Keywords: stent comparation; DES; bioabsorbable; durable polymer; high-risk patients
BACKGROUND - Data examining the safety and efficacy of the bioabsorbable polymer (BP) drug‐eluting stent (DES) as compared with durable polymer (DP) DES in high‐risk patients undergoing percutaneous coronary intervention (PCI) remain limited.

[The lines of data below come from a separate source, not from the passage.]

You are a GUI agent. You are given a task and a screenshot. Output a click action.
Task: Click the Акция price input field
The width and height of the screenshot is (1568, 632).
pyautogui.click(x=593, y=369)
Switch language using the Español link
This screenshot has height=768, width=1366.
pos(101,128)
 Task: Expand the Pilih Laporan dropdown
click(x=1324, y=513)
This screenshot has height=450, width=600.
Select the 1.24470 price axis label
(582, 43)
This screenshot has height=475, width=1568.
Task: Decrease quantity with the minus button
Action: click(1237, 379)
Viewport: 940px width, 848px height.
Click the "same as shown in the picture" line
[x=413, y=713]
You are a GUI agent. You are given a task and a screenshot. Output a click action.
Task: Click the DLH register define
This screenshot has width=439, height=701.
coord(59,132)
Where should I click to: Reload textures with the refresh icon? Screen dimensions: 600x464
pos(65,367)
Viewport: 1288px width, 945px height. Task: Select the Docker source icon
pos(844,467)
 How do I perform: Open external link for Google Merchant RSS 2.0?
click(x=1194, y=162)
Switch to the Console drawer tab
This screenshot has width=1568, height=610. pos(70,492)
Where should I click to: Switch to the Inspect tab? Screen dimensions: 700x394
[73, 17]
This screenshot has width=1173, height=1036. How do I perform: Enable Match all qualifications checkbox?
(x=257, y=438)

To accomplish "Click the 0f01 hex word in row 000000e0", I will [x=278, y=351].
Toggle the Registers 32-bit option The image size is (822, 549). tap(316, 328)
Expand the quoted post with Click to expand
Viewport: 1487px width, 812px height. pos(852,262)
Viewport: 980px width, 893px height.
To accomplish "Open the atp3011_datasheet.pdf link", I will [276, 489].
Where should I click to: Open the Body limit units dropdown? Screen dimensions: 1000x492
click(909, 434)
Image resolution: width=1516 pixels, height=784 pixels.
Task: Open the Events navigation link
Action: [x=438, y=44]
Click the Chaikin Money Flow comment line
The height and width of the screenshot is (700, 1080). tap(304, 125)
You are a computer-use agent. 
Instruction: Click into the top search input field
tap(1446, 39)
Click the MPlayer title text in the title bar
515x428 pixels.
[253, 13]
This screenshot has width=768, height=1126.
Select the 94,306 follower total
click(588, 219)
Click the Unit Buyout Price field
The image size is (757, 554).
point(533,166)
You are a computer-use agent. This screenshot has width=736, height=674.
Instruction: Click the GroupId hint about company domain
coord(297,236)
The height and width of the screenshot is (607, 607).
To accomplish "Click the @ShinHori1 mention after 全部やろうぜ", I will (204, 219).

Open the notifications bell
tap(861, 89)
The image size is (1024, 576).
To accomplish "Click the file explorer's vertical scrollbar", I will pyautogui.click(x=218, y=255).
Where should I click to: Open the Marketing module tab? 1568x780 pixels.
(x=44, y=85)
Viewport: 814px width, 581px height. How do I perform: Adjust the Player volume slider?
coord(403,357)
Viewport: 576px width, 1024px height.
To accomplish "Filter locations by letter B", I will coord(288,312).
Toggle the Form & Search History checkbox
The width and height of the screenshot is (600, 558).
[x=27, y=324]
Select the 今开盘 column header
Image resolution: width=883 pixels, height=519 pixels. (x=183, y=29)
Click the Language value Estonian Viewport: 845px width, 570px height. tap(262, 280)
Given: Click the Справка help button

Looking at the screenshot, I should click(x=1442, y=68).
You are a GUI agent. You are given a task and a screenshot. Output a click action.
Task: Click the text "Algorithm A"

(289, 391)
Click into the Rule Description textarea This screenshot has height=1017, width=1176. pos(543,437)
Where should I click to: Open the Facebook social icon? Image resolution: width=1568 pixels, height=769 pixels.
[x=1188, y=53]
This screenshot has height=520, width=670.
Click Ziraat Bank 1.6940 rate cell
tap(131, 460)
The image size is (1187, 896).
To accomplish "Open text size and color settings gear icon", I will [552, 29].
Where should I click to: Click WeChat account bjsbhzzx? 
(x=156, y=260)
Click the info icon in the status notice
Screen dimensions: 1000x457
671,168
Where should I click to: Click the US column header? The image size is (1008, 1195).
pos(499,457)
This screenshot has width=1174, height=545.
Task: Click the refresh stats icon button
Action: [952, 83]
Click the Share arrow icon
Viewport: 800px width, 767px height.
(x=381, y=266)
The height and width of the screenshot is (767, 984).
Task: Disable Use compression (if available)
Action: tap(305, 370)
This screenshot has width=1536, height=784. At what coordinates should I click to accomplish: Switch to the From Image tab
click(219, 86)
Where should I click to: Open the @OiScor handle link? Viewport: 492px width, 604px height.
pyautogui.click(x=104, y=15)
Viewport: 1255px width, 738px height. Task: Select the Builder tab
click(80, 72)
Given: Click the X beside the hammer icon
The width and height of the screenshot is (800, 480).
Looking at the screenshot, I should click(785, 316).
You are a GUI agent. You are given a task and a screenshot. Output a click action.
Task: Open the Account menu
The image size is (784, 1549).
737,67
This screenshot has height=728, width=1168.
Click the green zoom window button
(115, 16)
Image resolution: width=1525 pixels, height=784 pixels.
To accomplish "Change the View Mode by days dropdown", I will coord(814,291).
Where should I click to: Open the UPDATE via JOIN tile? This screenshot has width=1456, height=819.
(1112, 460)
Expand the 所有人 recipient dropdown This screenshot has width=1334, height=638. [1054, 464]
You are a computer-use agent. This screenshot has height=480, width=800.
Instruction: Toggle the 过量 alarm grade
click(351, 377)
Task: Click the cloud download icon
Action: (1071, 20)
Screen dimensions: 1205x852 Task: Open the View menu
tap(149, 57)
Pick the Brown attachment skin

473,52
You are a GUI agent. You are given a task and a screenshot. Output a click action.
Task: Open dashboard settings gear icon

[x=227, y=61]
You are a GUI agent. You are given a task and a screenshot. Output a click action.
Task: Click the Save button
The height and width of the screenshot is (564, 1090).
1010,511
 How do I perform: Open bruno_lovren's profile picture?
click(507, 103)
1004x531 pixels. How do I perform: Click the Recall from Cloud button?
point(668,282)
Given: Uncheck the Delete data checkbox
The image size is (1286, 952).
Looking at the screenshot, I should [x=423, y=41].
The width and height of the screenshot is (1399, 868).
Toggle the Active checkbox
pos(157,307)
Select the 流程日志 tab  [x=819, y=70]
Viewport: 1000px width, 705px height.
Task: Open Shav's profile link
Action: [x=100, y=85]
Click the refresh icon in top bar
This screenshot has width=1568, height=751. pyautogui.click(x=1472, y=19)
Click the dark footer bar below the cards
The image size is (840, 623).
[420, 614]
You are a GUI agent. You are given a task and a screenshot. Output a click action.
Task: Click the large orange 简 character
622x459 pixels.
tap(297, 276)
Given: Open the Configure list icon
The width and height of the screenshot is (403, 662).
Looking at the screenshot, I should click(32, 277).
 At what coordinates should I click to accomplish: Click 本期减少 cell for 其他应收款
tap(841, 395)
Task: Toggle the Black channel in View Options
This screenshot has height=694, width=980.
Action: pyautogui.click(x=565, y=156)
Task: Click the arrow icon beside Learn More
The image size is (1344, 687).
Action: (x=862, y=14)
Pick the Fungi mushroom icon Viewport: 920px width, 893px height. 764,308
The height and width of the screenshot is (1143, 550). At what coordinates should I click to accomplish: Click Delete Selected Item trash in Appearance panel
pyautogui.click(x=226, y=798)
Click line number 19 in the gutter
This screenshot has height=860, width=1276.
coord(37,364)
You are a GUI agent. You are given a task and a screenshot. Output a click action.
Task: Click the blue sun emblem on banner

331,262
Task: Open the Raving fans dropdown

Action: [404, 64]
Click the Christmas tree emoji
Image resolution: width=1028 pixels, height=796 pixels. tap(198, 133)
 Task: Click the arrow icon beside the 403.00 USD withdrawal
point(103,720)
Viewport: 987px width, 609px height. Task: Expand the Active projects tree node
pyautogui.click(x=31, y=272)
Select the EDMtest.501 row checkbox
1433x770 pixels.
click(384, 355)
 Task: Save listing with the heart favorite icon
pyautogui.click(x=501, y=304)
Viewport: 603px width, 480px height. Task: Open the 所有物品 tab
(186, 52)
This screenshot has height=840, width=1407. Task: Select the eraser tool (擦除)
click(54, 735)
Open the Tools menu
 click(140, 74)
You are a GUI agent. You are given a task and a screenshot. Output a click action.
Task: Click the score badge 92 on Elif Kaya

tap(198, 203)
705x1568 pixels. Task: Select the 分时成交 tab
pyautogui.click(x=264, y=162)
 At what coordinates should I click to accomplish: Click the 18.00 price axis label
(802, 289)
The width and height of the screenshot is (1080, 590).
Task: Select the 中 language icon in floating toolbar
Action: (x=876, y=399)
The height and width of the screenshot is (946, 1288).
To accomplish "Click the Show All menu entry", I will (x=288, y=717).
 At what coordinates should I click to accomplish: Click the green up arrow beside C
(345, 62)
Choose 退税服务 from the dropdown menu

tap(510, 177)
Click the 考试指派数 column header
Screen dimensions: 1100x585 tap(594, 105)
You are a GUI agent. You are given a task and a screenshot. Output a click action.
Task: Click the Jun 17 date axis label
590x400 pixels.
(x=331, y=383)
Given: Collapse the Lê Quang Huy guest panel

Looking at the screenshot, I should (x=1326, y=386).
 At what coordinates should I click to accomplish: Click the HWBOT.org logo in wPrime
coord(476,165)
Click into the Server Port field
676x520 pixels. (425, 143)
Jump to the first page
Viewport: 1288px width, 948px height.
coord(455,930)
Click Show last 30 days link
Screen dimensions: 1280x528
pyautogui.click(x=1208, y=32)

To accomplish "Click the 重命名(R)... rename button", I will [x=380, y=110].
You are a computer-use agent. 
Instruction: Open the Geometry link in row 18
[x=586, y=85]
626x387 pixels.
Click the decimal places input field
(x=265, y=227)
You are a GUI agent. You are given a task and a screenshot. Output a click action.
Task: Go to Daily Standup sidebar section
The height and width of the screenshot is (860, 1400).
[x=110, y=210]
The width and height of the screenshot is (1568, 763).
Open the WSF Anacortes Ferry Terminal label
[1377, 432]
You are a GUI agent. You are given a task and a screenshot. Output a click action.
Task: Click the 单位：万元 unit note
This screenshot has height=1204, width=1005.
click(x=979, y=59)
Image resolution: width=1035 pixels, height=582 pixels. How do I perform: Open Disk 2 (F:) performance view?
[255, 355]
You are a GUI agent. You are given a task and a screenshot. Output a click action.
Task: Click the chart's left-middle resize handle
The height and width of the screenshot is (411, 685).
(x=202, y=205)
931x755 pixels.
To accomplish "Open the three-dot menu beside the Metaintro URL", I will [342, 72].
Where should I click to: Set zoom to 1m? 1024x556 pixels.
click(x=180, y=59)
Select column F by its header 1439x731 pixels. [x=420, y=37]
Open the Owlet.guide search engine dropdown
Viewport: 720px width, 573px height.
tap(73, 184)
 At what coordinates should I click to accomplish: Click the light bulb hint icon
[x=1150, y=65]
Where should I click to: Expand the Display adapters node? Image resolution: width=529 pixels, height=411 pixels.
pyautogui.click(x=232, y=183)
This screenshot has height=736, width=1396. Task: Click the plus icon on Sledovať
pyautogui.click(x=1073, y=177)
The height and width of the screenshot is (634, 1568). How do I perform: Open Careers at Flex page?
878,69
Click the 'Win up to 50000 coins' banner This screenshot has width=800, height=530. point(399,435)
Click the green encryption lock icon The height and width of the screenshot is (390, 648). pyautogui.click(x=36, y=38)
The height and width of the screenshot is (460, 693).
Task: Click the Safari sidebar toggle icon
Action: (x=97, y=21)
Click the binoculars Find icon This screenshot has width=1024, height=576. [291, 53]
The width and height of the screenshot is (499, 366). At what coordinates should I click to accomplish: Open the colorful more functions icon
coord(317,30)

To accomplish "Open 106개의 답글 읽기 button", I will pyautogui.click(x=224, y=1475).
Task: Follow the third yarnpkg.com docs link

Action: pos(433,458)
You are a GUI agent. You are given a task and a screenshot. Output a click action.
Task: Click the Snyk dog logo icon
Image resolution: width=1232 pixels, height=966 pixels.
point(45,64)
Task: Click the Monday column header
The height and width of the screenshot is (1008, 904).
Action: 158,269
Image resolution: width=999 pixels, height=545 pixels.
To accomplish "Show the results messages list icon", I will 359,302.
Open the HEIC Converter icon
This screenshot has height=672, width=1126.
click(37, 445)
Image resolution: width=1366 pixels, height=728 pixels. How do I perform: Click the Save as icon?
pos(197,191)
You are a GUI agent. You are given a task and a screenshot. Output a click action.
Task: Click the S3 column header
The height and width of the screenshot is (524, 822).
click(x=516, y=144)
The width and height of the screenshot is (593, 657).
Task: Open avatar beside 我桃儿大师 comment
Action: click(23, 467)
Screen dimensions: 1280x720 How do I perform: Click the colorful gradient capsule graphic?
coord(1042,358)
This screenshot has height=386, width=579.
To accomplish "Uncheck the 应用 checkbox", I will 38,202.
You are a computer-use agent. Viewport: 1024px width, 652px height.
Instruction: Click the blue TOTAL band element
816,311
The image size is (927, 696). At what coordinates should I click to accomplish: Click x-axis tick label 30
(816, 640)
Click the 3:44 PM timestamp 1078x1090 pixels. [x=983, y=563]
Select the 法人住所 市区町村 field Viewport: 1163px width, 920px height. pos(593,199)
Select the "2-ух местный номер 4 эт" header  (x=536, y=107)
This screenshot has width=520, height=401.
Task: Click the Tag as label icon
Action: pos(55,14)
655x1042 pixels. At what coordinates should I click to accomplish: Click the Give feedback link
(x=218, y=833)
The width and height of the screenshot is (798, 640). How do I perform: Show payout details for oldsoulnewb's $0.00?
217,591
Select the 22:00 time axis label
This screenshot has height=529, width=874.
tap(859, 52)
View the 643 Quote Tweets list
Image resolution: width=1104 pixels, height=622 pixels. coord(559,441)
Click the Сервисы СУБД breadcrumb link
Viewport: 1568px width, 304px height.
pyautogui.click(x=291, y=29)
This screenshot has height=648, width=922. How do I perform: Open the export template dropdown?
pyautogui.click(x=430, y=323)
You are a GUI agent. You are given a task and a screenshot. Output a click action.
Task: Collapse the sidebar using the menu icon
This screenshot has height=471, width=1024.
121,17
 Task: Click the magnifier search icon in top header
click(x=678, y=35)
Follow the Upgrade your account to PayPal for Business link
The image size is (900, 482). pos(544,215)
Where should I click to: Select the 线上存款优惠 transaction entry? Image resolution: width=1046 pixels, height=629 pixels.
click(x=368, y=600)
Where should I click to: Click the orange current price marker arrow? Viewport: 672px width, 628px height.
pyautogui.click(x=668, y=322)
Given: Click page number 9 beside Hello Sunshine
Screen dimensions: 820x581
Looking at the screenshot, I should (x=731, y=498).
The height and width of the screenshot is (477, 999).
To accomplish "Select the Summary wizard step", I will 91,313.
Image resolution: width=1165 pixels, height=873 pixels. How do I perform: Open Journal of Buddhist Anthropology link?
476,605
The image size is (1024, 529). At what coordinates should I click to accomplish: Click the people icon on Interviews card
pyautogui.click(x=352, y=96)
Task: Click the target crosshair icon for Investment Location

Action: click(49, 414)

METHODS - We conducted a pre‐specified analysis among patients enrolled in the TWILIGHT trial treated with the SYNERGY BP‐DES or a DP‐DES. Following successful PCI and 3 months of ticagrelor plus aspirin, patients were randomized to aspirin or placebo for 1 year; DES choice was at physician discretion. The primary endpoint was target lesion failure (TLF) [composite of cardiac death, target vessel myocardial infarction (MI), clinically driven target lesion revascularization (TLR) or definite/probable stent thrombosis (ST)].
RESULTS - Among enrolled participants (N = 9006), 653 were treated exclusively with the SYNERGY BP‐DES and 6404 with a comparator DP‐DES. Over 15 months, TLF rates were 6.4% and 6.1% among those receiving a SYNERGY BP‐DES and a DP‐DES, respectively (adjusted HR 0.93; 95% CI 0.64 – 1.35; p = 0.72). The effect of ticagrelor monotherapy on Bleeding Academic Research Consortium (BARC) type 2, 3 or 5 bleeding and the composite of all‐cause death, MI or stroke was uniform across DES groups (both pint >0.10).
CONCLUSIONS - The safety and efficacy profile of the SYNERGY BP‐DES is comparable to that of contemporary DP‐DES in high‐risk patients undergoing PCI. Compared to ticagrelor plus aspirin, the effect of ticagrelor monotherapy is consistent among patients receiving SYNERGY BP‐DES or DP‐DES.